Модель лирического самоопределения в стихотворении А.С. Пушкина "Осень"

Бесплатный доступ

Анализируется стихотворение А.С. Пушкина «Осень» с точки зрения реализации сюжетной схемы космогонического мифа; предлагается рассматривать его как «центральный миф» всей художественной системы Пушкина, определяющий модель лирического самоопределения поэта.

Модель, лирический сюжет, космогонический миф, самоопределение, лирическое я, поэзия, пушкин

Короткий адрес: https://sciup.org/148165557

IDR: 148165557

Текст научной статьи Модель лирического самоопределения в стихотворении А.С. Пушкина "Осень"

Подобно тому, как «пушкинская художественная речь всегда необычайно строго скоординирована относительно некоторого центра» [4, с. 417], сюжеты его произведений также располагаются вокруг некоего умозрительного центра, образуя строгую упорядоченность. «Эта иерархическая скоординированность относительно “центра”, – отмечает В. Непомнящий, – есть не внешний императив, не голое долженствование, но – “предвечное” свойство, глубинная сущность и таинственная внутренняя потребность» (Там же, с. 418). Сказанное в полной мере можно отнести к целой группе пушкинских текстов, в которых описывается сам процесс творчества – непосредственно написания стихов. К ним можно отнести в том числе и текст «Пророка», в котором реализуется устойчивая модель лирического самоопределения пушкинского поэта, а также группу стихотворений, объединенных общим названием «19 октября». Именно в таких текстах наиболее точно и полно осуществляется самоидентификация автора в качестве поэта, что оказывается для пушкинского универсума отправной точкой в развертывании многочисленных сюжетов: «истинный поэт – ложный поэт», «истинный поэт – литератор с талантом», «истинный поэт – истинный государь», «истинный поэт – самозваный государь». Размышления о природе творческо- го дара, об отношении поэта к нему и являются той первичной сюжетной схемой, которая определяет функционирование и взаимодействие прочих сюжетных вариаций, поскольку сам процесс написания стихотворения у Пушкина наделяется высшей онтологической ценностью и конкретизирует местоположение поэта в иерархии мироздания, а именно – в его центре, в месте встречи человека и Бога (см. стихотворение «Пророк»).

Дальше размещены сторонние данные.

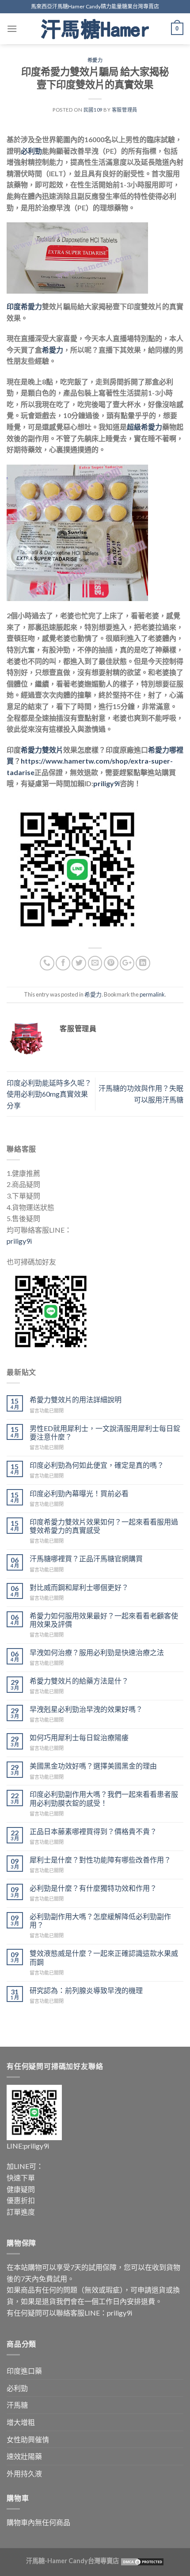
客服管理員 (124, 110)
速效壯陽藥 (24, 2456)
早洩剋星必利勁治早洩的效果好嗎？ (86, 1709)
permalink (152, 994)
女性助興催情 (28, 2439)
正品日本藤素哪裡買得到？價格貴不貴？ (93, 1831)
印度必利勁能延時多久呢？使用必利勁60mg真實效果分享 (49, 1094)
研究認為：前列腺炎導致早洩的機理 (86, 1990)
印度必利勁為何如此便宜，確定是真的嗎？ (97, 1465)
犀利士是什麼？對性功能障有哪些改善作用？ (100, 1859)
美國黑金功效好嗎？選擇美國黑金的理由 (93, 1765)
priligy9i (19, 1241)
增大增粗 (21, 2422)
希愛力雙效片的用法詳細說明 (76, 1399)
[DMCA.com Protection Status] (141, 2560)
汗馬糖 (17, 2405)
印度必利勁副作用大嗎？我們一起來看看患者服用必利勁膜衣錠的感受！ (104, 1798)
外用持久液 (24, 2473)
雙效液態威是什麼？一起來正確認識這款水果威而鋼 (104, 1957)
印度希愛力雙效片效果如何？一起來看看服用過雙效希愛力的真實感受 (104, 1525)
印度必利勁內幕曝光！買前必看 (79, 1493)
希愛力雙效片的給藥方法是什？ (79, 1680)
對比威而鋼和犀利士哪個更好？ (79, 1587)
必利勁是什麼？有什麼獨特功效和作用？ (93, 1888)
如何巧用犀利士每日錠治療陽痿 (79, 1737)
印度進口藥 (24, 2371)
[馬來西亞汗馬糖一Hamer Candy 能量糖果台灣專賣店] (95, 29)
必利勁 (17, 2388)
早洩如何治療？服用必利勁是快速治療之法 (97, 1652)
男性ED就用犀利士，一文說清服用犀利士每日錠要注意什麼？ (105, 1432)
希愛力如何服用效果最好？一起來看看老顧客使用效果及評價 (104, 1619)
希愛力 (95, 60)
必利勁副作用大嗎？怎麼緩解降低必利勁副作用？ (100, 1920)
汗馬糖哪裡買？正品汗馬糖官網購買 (86, 1558)
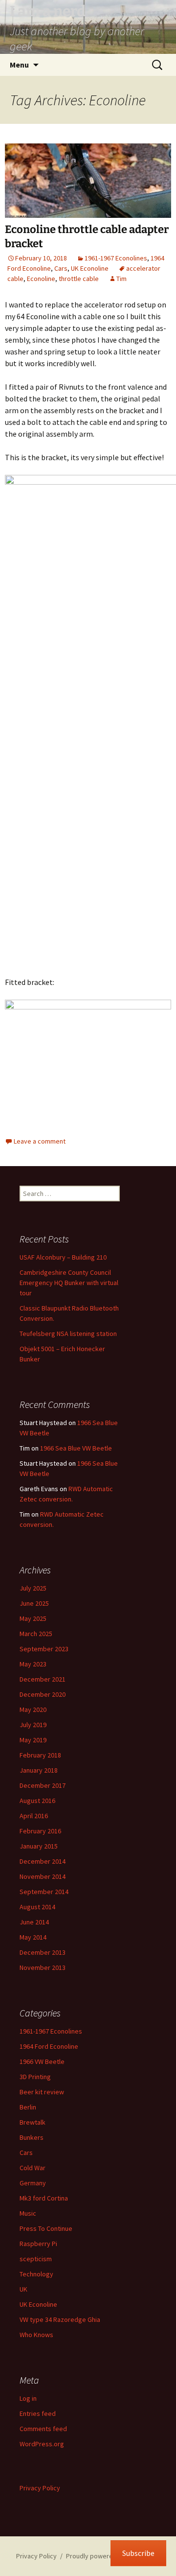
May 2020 (33, 1709)
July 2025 (33, 1588)
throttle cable (79, 278)
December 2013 (43, 1952)
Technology (36, 2274)
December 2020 (43, 1694)
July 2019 (33, 1724)
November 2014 (43, 1876)
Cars (60, 268)
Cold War (32, 2167)
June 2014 (34, 1922)
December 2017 (43, 1785)
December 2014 (43, 1861)
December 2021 (43, 1679)
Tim (121, 278)
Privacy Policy (40, 2487)
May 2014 (33, 1937)
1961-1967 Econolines (116, 258)
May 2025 (33, 1618)
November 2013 (43, 1967)
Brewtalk (32, 2122)
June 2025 (34, 1603)
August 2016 (37, 1800)
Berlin (28, 2107)
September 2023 (44, 1648)
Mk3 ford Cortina (44, 2198)
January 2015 (39, 1846)
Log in (28, 2398)
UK (23, 2289)
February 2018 (40, 1755)
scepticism (36, 2258)
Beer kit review (42, 2091)
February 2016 (40, 1831)
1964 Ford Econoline (49, 2046)
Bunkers (32, 2137)
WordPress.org (42, 2443)
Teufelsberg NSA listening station (68, 1333)
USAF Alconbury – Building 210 (63, 1257)
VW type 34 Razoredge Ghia (60, 2319)
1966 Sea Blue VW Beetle (76, 1448)
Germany (33, 2182)
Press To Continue (46, 2228)
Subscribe (138, 2553)
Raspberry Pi (38, 2243)
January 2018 (39, 1770)
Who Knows (36, 2334)
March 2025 (36, 1633)
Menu (19, 65)
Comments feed (43, 2428)
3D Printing (35, 2076)
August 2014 (37, 1906)
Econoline (41, 278)
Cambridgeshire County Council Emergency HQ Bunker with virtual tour (69, 1282)
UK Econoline (90, 268)
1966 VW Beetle (42, 2061)
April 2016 (34, 1815)
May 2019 (33, 1739)
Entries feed (38, 2413)
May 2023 (33, 1664)
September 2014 (44, 1891)
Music (28, 2213)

Наиболее полно семантика творческого вдохновения и обретения личностью единства и внутренней целостности воспроизводится в стихотворении «Осень». Не случайно В. Непомнящий называет это стихотворение не просто центральным, но даже «эпицент-ральным в лирическом космосе Пушкина» [4, с. 421]. Начало стихотворения ознаменовано «печатью неустойчивого равновесия, противоречивого сочетания статики и динамики, перехода одного в другое» (Там же, с. 418). Это зыблющееся состояние, неоднозначность, лирическая неустойчивость предшествуют обретению целостности, т.е. на всем стихотворении лежит печать пограничного состояния, что и позволяет рассматривать его с точки зрения ритуально-мифологических обрядов перехода.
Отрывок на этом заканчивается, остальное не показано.